Nobel Prize Winner Warns of Stock Market Risk
With the Dow Jones stock index up 115% from March 2009 to an all-time high and the number of bearish investors at the lowest point in 25 years, it should not be surprising that this years' Nobel Prize winning economist, Robert Shiller, would warn over the weekend that greedy investors might be blowing themselves a dangerous bubble that might be about to burst and seriously hurt the economy. As the author of Irrational Exuberance, he predicted the top in the 1990s bull market in stocks, the 2005 top in residential real estate and warned in 2007 of a coming bank crisis less than a year before Lehman Brothers filed for bankruptcy. When Shiller talks; people should listen!

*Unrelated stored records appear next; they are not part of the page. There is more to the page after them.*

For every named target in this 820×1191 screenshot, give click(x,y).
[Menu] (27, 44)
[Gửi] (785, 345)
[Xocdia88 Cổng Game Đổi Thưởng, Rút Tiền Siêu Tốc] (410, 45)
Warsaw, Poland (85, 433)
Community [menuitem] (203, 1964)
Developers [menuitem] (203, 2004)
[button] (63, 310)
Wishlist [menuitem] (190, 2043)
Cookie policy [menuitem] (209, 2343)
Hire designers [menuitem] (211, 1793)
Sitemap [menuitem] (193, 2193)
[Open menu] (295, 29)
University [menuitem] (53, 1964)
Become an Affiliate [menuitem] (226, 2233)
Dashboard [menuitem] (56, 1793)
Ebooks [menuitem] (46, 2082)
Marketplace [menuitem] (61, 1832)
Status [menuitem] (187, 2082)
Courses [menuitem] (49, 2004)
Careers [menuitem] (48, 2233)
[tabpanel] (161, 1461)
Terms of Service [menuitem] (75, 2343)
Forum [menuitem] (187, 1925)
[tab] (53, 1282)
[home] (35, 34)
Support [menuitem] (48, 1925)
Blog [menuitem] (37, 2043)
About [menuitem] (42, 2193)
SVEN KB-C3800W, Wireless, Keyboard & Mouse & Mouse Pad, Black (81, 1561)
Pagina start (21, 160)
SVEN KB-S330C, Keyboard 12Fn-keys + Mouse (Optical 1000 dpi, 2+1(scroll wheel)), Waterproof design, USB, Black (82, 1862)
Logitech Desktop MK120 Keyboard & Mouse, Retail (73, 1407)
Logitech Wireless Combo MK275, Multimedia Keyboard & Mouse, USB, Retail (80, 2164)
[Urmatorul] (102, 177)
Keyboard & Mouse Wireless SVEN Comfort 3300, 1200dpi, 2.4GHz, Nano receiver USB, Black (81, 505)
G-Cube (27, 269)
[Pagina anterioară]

Robert Shiller wasn't always a believer in the ability to call for market tops. He received his Ph.D. from the Massachusetts Institute of Technology in 1972 for his thesis: "Rational expectations and the structure of interest rates". Shiller offered an extension of the "efficient market theory" that argued buyers' and sellers' access to market research meant that even after rising 9 out of the last 10 years, the prices of stocks could not be overvalued. But over the next two years, the stock market suffered a 36% decline, the worst back to back decline since the Depression.
Shiller was so rattled by the 1970s crash, he reversed course and in 1981 published an article in The American Economic Review titled "Do stock prices move too much to be justified by subsequent changes in dividends?" to challenge the efficient-market hypothesis, which was the dominant view in the economics profession at the time. Shiller argued that if the stock market was "rational", then investors would base stock prices on the expected receipt of future dividends, discounted over the time. When Shiller examined U.S. stock market performance since the 1920s, he concluded market volatility was greater than could plausibly be explained by any efficient market. Shiller seemed to prove the obvious;the emotions of fear and greed are not "rational."
Over the weekend Shiller warned in Sunday's Der Spiegel magazine: "I am most worried about the boom in the U.S. stock market... Bubbles look like this. And the world is still very vulnerable to a bubble." He is most concerned that stocks in the financial and technology sectors as so overvalued, they will lead to the downside in a crash.
The Federal Reserve's pushing down interest rates to stimulate the economy undoubtedly forced tens of millions of traditional savers to pull their money out of bank CDs yielding less than 1% in order to speculate in the stock market. I estimate that more than half the equity market performance over the last four years is directly related to the Fed's stimulus. But the Federal Reserve also has the responsibility to make sure that their stimulus does not mutate into destructive inflation. Former Chairman William McChesney Martin once famously said that the job of the Federal Reserve was to "to take away the punch bowl just as the party gets going," -- that is, raise interest rates just when economy reaches peak activity after a recession. If the Fed raises interest rates, the stock market will take a tumble and those savers will panic.
The value of the Standard & Poor's stock market index is up by 115% since the "Great Recession" low of March 2009 and 22% of that gain was just in the last three months. From 2008 to 2011, almost a third of investors were extremely negative on the prospects for stock performance, but the public has recently abandoned all caution and this week only one in seven investors believe stock prices will decline over the next year. Recently Goldman Sachs reassured investors that they believe the stock market has substantial upside. But given the average annualized rate of growth in stock prices since 1871 is only 2.16%, was it Goldman Sachs brokers or customers that have substantial upside?